30 septembre 1963 : Un million d’Ivoiriens à Abidjan pour soutenir Houphouët-Boigny

Abidjan, 30 septembre 1963. La capitale ivoirienne connaît ce jour-là une affluence historique. Plus d’un million de personnes défilent dans les rues pour marquer leur soutien au Président Félix Houphouët-Boigny, dans ce qui restera comme l’un des plus grands rassemblements populaires de l’histoire du pays.

À l’appel du PDCI-RDA, cette journée baptisée « Jour de Loyauté » vise à réaffirmer l’unité nationale autour du chef de l’État, dans un contexte politique particulièrement tendu. Quelques mois plus tôt, un complot contre le Président avait été déjoué. Plusieurs personnalités politiques, dont d’anciens ministres, sont mises en cause. En déplacement en Europe, Houphouët-Boigny avait dû rentrer précipitamment pour reprendre les rênes du pouvoir.

Dès l’aube, deux gigantesques cortèges sillonnent la ville. Travailleurs, paysans, étudiants, commerçants, jeunes et anciens convergent vers le stade Félix Houphouët-Boigny, lieu hautement symbolique, pour un meeting de soutien. À l’époque, Abidjan ne compte que 250 000 habitants. Ce jour-là, elle en accueille quatre fois plus.

Ce rassemblement, soigneusement organisé, a valeur de message : la Côte d’Ivoire officielle fait bloc autour de son Président.
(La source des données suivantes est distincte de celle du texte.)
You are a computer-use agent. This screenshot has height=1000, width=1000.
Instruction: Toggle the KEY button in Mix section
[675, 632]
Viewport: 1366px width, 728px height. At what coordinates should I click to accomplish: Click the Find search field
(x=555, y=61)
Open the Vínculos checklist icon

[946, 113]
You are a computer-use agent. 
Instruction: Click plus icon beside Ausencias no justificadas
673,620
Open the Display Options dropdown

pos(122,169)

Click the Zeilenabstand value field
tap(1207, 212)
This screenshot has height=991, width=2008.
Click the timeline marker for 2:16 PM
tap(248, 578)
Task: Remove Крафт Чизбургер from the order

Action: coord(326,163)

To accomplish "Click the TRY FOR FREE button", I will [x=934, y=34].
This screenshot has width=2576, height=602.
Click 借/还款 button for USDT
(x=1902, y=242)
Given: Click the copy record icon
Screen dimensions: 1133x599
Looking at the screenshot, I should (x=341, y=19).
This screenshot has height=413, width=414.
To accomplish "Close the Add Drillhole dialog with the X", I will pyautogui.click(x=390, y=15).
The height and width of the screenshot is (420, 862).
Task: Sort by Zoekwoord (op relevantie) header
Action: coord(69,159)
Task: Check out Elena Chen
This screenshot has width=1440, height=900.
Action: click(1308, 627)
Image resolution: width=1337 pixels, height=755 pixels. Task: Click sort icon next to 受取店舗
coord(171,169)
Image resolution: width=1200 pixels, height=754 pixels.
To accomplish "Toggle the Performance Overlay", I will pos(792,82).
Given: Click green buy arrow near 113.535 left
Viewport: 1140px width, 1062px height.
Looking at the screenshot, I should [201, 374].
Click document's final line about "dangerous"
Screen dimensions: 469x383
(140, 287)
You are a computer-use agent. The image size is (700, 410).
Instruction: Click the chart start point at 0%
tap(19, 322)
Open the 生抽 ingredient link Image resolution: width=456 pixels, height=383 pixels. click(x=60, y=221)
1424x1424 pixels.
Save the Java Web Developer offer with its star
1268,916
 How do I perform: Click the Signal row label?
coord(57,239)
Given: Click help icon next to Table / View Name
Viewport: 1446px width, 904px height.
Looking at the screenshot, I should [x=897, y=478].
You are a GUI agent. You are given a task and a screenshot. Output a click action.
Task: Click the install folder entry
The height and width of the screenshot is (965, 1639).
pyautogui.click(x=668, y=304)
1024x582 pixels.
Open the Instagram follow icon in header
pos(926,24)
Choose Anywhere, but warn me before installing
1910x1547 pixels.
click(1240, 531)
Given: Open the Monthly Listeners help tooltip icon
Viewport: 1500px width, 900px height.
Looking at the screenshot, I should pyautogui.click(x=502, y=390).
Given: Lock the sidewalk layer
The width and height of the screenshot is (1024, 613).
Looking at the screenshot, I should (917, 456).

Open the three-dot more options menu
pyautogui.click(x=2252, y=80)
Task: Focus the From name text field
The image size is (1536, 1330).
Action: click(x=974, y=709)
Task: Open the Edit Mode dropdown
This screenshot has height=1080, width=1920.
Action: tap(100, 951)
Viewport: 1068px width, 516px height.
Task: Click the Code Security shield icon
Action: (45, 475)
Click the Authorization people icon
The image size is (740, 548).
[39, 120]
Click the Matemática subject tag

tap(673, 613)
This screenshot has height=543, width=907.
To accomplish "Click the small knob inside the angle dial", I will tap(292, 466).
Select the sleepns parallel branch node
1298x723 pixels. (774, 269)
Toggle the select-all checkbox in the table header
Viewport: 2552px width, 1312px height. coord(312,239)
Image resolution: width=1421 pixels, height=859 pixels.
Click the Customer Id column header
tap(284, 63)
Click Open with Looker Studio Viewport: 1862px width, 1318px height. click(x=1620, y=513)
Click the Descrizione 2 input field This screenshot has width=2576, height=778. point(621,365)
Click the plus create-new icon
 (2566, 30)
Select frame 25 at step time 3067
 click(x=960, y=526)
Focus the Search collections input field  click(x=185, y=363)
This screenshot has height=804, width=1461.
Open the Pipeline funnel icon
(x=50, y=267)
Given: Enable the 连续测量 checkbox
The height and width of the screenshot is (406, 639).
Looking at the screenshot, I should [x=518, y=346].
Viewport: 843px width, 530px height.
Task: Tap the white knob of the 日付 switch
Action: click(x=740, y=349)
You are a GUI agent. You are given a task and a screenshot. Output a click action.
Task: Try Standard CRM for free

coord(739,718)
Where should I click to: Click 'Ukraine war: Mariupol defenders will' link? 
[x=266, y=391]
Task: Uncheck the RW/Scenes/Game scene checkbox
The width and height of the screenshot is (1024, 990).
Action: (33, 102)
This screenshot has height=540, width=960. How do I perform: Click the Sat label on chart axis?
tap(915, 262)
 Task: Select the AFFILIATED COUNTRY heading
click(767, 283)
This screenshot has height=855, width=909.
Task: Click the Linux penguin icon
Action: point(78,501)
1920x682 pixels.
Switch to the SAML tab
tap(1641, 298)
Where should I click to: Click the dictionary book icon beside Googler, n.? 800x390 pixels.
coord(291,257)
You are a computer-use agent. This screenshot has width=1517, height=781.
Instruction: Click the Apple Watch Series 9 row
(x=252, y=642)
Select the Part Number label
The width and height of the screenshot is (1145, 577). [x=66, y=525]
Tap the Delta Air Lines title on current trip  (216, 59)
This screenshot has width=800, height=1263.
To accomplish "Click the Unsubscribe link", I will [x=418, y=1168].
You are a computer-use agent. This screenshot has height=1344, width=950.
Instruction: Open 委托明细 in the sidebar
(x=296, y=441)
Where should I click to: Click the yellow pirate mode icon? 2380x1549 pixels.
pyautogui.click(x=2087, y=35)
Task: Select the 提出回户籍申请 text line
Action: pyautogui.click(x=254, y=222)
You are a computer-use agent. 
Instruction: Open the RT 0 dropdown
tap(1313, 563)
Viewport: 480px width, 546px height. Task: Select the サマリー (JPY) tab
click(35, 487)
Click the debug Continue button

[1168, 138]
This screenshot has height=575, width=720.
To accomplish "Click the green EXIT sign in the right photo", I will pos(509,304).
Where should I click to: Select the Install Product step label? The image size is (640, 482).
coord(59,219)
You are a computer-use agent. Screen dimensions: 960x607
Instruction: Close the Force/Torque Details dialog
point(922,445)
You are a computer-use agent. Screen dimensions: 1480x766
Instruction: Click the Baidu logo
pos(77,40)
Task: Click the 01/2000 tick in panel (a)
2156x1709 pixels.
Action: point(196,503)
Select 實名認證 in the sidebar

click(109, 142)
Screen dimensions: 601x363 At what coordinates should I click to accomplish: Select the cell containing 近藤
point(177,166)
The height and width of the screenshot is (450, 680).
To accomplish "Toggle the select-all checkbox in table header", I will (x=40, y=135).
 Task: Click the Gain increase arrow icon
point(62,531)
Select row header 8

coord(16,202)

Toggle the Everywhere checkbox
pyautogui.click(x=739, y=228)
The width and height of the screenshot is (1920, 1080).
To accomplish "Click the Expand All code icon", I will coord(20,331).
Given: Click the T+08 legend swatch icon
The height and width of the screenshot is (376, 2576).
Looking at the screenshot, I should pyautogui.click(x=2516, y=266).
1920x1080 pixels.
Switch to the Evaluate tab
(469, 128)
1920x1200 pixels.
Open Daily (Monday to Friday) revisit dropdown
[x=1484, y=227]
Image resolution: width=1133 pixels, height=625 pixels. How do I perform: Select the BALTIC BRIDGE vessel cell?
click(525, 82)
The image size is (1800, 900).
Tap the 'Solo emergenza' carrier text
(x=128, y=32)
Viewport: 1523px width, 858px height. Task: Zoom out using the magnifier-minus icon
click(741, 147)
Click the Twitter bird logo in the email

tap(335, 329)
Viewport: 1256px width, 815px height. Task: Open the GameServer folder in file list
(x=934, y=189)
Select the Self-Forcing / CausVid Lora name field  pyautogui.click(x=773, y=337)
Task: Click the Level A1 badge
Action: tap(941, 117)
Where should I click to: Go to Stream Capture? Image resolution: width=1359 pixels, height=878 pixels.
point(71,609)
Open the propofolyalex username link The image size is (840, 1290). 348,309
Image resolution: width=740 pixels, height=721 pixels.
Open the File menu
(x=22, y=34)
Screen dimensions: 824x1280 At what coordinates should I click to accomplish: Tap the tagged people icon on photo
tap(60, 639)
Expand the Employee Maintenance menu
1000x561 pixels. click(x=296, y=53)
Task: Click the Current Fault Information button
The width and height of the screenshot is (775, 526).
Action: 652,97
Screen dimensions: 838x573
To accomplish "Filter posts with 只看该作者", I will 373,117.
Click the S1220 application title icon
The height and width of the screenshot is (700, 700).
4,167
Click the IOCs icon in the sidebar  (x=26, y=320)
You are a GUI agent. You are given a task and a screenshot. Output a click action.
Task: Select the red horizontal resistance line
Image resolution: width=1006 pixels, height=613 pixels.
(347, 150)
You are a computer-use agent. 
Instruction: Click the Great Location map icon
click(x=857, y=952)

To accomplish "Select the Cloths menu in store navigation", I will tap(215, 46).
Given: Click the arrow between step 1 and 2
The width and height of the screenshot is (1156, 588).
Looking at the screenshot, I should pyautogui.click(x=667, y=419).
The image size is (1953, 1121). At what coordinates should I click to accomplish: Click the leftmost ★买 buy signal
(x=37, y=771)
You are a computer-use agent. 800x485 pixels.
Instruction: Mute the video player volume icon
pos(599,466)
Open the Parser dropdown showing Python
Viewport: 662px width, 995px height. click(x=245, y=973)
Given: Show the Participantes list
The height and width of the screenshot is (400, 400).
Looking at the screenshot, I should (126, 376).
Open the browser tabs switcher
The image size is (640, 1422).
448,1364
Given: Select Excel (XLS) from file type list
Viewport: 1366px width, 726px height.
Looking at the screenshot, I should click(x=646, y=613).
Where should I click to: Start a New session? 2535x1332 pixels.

Plus qu’un simple témoignage de fidélité, c’est une démonstration politique destinée à conforter le pouvoir et à réduire au silence toute opposition.

L’événement contribue à renforcer la stature de Houphouët-Boigny, présenté comme garant de la paix, de l’unité et de la stabilité du jeune État ivoirien. Il consolide aussi un imaginaire politique où loyauté au Président rime avec fidélité à la nation.

Plus de six décennies après, le souvenir du 30 septembre 1963 demeure vivace. Ce jour-là, Abidjan s’est imposée comme la capitale de la loyauté, offrant l’image d’un peuple uni derrière son leader. Une image qui continue de nourrir la mémoire collective et l’histoire politique de la Côte d’Ivoire.